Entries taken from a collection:
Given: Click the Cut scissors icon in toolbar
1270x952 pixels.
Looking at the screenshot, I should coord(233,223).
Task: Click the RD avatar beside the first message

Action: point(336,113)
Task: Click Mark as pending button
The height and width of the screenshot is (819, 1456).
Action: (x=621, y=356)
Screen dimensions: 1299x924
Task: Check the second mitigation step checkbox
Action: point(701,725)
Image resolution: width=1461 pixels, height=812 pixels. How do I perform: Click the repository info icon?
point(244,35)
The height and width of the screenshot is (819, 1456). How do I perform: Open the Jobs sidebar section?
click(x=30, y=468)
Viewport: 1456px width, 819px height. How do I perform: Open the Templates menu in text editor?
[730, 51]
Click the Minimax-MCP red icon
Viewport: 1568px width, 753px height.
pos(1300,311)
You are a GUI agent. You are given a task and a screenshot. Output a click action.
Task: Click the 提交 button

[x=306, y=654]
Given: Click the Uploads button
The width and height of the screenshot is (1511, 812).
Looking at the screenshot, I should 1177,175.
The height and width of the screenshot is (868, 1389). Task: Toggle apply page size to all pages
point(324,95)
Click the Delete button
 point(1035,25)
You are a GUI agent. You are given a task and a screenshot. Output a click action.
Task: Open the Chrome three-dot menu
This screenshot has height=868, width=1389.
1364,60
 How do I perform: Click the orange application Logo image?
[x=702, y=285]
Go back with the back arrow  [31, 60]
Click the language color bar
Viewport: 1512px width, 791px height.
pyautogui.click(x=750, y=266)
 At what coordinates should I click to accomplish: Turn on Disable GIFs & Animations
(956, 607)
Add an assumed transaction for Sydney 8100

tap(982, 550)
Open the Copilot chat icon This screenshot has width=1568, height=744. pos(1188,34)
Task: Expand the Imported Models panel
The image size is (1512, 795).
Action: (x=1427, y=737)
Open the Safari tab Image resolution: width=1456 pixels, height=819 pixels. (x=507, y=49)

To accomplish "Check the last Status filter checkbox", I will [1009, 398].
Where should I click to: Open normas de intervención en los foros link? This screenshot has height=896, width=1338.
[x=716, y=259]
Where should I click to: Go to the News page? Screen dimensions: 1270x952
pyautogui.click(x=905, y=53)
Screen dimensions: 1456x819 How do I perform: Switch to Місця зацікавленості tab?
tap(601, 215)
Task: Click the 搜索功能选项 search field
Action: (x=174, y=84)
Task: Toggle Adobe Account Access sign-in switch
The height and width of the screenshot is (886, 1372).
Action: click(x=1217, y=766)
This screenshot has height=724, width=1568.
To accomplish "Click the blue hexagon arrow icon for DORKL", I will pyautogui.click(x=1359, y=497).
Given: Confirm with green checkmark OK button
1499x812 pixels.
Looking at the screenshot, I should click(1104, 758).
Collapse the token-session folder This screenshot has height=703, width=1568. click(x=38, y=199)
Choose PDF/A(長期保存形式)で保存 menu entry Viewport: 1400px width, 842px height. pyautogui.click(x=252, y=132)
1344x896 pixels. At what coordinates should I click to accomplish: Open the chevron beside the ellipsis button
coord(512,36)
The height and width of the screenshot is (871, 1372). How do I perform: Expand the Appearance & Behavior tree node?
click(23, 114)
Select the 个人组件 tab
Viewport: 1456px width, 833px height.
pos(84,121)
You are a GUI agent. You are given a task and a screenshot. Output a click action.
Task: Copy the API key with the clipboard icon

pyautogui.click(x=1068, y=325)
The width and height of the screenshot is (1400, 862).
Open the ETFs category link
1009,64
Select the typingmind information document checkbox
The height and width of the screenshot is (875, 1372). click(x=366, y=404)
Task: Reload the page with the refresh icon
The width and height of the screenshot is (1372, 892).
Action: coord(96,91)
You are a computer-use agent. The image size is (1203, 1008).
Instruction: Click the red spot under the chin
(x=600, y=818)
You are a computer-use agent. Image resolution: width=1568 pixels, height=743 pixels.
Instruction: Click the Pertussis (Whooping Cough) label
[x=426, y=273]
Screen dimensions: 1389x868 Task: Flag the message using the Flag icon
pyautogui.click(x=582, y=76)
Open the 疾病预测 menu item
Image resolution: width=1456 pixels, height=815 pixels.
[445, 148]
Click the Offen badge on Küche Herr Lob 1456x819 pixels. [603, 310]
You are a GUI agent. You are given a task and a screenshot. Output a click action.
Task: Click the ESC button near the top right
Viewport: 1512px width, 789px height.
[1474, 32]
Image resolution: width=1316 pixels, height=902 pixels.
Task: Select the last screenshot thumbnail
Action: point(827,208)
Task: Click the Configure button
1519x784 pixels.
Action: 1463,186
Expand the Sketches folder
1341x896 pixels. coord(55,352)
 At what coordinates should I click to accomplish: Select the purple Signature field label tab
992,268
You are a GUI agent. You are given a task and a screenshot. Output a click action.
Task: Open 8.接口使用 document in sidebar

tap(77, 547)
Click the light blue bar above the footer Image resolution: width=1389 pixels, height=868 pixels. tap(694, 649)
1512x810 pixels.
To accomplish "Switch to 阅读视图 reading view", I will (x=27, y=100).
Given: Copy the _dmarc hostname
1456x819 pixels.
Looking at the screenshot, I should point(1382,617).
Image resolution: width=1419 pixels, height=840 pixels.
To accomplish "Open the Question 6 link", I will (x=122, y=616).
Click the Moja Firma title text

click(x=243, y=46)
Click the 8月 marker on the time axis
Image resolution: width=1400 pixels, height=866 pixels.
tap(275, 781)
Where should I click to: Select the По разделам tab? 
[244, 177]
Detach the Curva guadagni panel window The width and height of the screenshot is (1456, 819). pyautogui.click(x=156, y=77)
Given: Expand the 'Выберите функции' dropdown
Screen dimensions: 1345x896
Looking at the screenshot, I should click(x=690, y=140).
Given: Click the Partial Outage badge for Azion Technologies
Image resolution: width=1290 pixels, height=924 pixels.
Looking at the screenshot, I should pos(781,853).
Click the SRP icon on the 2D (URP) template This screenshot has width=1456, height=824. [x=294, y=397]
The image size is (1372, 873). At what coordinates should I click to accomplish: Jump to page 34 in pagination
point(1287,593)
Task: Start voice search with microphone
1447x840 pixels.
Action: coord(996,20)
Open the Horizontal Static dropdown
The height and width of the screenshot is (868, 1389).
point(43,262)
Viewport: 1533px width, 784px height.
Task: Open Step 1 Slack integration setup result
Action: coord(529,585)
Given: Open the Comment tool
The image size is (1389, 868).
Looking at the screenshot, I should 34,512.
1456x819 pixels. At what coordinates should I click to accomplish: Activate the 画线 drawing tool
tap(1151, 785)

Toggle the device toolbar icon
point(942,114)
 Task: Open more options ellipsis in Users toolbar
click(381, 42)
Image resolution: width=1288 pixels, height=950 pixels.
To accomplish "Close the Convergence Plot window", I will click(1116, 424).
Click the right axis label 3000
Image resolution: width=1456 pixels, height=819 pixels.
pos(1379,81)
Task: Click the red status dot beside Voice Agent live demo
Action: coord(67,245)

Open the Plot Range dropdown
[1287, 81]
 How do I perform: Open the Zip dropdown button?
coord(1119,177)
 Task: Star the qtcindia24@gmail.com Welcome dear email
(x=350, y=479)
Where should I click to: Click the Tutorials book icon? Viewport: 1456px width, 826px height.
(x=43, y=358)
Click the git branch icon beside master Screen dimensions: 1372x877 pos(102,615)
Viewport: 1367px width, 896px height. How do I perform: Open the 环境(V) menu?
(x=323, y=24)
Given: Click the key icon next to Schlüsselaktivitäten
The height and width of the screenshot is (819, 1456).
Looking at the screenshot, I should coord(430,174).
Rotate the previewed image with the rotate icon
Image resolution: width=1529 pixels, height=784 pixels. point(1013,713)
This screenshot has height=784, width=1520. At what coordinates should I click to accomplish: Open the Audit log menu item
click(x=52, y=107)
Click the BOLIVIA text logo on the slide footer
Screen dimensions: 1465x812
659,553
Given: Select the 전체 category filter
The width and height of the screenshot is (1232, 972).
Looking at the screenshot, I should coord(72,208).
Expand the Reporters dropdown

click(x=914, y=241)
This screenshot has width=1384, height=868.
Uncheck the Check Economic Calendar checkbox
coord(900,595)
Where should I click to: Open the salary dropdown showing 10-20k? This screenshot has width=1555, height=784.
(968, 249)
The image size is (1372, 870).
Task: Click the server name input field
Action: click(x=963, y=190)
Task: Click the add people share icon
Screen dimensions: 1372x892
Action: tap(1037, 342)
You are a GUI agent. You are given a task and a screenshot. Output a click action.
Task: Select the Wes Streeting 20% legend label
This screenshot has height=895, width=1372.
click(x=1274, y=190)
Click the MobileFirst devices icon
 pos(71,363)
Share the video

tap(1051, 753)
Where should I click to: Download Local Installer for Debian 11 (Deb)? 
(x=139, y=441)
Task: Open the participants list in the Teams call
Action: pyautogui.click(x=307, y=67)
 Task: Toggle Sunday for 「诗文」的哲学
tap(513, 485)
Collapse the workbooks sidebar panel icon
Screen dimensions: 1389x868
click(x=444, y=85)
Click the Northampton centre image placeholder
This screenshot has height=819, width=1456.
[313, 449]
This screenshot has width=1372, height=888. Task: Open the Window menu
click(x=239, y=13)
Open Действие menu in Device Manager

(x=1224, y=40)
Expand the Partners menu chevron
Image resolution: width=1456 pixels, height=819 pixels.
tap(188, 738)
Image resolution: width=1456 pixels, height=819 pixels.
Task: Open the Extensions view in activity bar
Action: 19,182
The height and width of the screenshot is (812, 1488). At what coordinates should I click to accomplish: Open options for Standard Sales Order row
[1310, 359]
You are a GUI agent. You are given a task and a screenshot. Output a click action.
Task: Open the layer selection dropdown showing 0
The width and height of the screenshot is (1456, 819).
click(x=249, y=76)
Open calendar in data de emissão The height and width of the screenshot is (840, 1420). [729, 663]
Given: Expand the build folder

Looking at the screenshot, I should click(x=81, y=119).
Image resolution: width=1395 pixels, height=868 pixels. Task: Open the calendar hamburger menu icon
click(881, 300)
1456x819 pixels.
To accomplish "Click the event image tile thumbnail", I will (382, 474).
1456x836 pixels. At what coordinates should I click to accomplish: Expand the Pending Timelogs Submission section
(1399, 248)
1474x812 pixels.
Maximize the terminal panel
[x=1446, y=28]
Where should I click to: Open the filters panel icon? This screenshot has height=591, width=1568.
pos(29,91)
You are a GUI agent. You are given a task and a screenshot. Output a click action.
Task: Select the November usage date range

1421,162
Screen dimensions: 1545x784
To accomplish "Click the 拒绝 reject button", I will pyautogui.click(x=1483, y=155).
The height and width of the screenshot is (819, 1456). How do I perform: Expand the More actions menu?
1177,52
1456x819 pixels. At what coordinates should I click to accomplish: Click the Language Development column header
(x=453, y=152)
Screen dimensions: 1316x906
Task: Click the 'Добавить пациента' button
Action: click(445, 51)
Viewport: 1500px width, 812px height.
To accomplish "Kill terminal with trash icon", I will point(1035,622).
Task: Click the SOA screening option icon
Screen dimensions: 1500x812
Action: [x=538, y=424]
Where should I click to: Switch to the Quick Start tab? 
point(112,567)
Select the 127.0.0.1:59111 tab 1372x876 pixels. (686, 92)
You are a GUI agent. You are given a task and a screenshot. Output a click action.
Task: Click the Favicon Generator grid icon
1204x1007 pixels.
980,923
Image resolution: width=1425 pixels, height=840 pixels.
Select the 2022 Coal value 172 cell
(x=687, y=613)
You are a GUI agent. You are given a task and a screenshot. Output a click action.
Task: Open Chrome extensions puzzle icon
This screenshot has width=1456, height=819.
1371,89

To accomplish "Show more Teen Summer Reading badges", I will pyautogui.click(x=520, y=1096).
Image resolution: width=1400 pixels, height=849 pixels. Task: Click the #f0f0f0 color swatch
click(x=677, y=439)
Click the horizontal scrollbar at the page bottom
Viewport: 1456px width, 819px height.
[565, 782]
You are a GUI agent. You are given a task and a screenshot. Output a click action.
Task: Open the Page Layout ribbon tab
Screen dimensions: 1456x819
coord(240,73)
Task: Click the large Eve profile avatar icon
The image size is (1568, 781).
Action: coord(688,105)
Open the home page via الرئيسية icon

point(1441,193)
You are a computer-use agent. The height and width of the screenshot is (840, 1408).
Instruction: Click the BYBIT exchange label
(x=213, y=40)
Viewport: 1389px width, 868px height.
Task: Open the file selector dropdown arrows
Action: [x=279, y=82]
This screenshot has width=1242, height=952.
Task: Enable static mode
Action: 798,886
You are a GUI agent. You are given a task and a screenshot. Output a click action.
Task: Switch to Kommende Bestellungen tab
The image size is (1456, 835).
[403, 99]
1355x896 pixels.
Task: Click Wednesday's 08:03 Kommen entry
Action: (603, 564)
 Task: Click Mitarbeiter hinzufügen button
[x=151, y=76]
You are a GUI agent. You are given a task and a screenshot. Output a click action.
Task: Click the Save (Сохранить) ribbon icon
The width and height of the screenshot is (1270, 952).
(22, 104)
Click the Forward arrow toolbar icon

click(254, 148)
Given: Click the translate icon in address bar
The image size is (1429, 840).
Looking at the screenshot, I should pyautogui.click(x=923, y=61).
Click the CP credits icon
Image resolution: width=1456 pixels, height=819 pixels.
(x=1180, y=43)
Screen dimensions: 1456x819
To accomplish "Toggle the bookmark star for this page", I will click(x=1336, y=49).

§ TO DO
Could you filter the entries above for lines holding the string "Chrome" and copy them?

§ SOLUTION FOR THIS TASK
Task: Open the Chrome three-dot menu
Task: Open Chrome extensions puzzle icon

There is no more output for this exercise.